Requests blocked by the kill switch produce audit entries with outcome: BLOCK and block_reason: kill_switch. Monitor these to understand traffic volume and identify callers that may need notification.

Communicate impact

Identify teams affected by the kill switch. Check which API keys are generating traffic to the disabled provider:

GET https://api.arbitex.ai/api/admin/audit-log?provider=openai&limit=100&start_time=<incident_start>

Group by api_key_id or user_id to identify the heaviest affected callers. Notify them that traffic is being handled by fallback providers and set expectations for when the primary provider will return.

Recovery and re-enable

Before re-enabling

Verify the provider is healthy before re-enabling:

Check the provider’s official status page for confirmation that the incident is resolved.
Test the provider health endpoint directly:

GET https://api.arbitex.ai/api/providers/openai/models/gpt-4o/health
Authorization: Bearer $ADMIN_TOKEN

A status: "healthy" response indicates the health monitor is reporting normal operation. If the health monitor still shows degraded or unavailable, wait until it returns to healthy before re-enabling the kill switch — re-enabling while the provider is degraded will route live traffic to an unstable provider.

Re-enable procedure

POST https://api.arbitex.ai/api/admin/kill-switch
Authorization: Bearer arb_live_your-api-key-here
Content-Type: application/json

{
  "provider": "openai",
  "model_id": "gpt-4o",
  "enabled": true,
  "reason": "Provider incident resolved — re-enabling after verification (ticket INC-1234 closed)"
}

The re-enable reason is recorded in the audit log alongside the original activation.

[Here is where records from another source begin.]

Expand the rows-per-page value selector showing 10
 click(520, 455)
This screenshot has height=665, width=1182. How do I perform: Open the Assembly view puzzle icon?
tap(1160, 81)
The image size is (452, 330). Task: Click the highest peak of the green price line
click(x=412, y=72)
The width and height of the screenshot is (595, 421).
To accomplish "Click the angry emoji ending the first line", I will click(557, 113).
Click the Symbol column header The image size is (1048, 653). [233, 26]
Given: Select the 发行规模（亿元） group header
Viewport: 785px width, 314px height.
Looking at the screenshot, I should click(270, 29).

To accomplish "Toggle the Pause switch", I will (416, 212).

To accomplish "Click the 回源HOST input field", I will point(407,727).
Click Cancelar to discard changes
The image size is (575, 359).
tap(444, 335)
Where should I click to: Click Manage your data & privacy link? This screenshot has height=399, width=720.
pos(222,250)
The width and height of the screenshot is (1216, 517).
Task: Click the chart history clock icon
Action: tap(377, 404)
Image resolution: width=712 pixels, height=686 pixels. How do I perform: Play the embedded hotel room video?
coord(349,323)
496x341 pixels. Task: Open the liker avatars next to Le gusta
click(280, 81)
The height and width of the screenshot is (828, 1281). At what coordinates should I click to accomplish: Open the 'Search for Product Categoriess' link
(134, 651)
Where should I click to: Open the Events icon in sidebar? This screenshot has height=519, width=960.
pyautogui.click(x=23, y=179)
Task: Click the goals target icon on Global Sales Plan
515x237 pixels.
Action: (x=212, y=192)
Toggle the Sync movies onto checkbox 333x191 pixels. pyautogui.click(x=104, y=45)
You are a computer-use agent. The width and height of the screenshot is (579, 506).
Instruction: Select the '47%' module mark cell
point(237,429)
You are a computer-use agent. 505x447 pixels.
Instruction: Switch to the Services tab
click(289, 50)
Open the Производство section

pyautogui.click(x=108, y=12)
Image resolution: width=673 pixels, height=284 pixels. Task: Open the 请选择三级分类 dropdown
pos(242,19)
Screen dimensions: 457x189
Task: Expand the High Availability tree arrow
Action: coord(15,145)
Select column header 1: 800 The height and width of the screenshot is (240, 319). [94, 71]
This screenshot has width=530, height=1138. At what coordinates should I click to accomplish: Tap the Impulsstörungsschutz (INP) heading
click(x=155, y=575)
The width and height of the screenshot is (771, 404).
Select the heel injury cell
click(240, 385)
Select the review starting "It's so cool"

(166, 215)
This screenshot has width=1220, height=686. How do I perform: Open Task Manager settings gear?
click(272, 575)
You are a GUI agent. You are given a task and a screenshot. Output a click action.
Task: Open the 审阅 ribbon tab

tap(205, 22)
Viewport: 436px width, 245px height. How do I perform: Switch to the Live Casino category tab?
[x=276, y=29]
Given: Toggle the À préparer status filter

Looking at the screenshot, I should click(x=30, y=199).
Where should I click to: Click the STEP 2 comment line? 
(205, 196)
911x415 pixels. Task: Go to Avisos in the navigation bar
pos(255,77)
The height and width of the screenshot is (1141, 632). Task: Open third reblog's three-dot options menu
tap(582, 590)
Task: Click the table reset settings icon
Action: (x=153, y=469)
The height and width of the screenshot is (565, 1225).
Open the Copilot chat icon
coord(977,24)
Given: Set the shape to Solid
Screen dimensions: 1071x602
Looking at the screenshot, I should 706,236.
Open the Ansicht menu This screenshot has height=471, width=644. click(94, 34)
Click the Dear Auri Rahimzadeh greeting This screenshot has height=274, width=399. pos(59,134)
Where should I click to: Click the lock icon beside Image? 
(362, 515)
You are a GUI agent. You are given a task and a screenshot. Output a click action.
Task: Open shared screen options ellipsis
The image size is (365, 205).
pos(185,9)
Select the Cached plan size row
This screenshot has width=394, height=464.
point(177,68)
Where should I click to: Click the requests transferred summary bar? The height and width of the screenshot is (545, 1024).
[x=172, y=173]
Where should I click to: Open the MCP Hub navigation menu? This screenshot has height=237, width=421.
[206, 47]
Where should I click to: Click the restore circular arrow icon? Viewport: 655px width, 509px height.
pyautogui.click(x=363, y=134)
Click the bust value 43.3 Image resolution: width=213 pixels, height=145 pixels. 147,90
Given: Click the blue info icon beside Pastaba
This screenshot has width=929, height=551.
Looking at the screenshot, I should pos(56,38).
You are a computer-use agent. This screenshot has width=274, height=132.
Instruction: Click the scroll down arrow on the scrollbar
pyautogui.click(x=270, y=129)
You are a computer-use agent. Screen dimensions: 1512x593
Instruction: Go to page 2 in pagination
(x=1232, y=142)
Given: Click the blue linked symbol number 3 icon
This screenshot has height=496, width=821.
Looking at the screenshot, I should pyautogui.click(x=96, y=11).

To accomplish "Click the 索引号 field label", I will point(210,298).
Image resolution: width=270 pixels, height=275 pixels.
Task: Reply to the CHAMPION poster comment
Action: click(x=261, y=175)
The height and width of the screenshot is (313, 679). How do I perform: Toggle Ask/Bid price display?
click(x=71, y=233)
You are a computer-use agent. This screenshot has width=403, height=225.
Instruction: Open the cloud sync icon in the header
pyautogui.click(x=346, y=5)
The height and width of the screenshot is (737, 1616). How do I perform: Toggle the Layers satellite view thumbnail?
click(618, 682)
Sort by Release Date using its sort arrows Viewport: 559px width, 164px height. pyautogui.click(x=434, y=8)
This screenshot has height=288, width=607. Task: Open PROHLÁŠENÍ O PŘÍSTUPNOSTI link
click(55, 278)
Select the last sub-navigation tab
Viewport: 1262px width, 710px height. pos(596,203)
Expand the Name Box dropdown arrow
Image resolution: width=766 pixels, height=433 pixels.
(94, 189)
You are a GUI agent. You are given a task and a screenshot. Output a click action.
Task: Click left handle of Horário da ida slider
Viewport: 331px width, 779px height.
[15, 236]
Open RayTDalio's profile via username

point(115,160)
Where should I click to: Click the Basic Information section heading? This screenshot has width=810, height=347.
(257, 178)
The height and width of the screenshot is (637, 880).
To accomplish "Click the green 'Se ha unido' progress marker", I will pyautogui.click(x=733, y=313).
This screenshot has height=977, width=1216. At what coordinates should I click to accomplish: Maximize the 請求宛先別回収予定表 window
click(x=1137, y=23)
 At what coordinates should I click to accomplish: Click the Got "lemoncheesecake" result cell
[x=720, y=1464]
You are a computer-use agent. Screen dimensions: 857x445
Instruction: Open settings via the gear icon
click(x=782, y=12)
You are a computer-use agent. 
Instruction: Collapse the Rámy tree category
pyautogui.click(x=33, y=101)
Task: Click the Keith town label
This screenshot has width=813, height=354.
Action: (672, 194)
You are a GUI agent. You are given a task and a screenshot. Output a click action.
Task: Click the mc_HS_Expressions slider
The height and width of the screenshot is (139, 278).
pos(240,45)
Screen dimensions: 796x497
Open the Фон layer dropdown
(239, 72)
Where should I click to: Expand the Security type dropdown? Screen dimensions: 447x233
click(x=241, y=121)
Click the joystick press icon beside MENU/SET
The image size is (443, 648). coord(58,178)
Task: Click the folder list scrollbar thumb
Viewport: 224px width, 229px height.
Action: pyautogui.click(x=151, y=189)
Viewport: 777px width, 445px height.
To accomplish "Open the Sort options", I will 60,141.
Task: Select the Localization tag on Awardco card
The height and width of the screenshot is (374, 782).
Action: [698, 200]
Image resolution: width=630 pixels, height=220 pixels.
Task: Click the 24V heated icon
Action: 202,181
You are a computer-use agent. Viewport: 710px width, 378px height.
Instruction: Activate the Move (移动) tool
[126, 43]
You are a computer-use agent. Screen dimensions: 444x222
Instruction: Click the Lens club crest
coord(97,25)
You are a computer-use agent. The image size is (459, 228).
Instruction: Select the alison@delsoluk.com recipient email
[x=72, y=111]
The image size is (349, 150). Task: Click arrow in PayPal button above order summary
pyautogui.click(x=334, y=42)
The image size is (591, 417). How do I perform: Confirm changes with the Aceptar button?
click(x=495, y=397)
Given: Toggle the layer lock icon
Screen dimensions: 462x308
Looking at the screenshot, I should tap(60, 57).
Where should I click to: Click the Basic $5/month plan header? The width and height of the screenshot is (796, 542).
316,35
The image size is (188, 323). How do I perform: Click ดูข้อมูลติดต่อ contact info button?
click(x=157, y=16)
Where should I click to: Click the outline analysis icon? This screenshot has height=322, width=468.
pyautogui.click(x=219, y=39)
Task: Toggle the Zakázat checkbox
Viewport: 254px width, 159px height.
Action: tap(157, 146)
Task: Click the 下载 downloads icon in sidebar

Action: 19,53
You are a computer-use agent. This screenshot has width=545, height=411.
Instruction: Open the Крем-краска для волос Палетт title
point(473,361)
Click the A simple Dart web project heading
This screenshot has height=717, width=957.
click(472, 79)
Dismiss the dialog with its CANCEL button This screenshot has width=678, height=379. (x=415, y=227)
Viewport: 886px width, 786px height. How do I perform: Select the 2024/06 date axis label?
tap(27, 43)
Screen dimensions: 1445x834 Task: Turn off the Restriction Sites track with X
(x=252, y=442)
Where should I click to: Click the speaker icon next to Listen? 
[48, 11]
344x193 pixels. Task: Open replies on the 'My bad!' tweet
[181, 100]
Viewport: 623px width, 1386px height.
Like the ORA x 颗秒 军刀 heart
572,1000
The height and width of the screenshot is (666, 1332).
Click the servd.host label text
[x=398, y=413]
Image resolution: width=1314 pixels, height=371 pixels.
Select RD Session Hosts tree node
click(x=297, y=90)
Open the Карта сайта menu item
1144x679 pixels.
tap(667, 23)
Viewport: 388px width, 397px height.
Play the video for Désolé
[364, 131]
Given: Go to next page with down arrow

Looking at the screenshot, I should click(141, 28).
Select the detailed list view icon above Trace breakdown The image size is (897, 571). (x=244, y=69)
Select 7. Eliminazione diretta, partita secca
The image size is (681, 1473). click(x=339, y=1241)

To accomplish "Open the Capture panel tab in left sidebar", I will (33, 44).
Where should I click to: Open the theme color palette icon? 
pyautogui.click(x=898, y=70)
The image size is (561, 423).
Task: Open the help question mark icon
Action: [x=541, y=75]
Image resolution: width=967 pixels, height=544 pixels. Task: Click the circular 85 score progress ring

Post-incident verification

After re-enabling:

Verify traffic resumes — check the audit log for requests successfully routed to the re-enabled provider within 1–2 minutes.
Verify fallback chains — confirm that the health monitor has returned the (provider, model) pair to Active state. If the health monitor disengaged the pair independently during the incident (in addition to the kill switch), the health monitor’s 300-second lockout must expire before the pair returns to normal routing.
Audit log completeness — verify that the full incident is documented: activation entry, any requests blocked during the incident, and the re-enable entry. Export this record if an incident report is required.

Multi-provider incident

For incidents involving multiple providers simultaneously (e.g., a shared infrastructure failure), activate kill switches in sequence:

# Disable provider 1
POST /api/admin/kill-switch { "provider": "openai", "enabled": false, "reason": "..." }

# Disable provider 2
POST /api/admin/kill-switch { "provider": "anthropic", "enabled": false, "reason": "..." }

Each activation produces its own audit entry. When recovering, re-enable in reverse order (re-enable the provider you’re most confident about first, verify traffic, then re-enable the next).

Planned maintenance

For scheduled maintenance where you have advance notice, communicate with affected teams before activating. Document the planned window in the reason string:

{
  "provider": "azure_openai",
  "enabled": false,
  "reason": "Planned maintenance window 2026-03-15 02:00–04:00 UTC — INC-5678"
}

Pre-configure fallback chains to route traffic to alternatives during the maintenance window so callers experience no service disruption.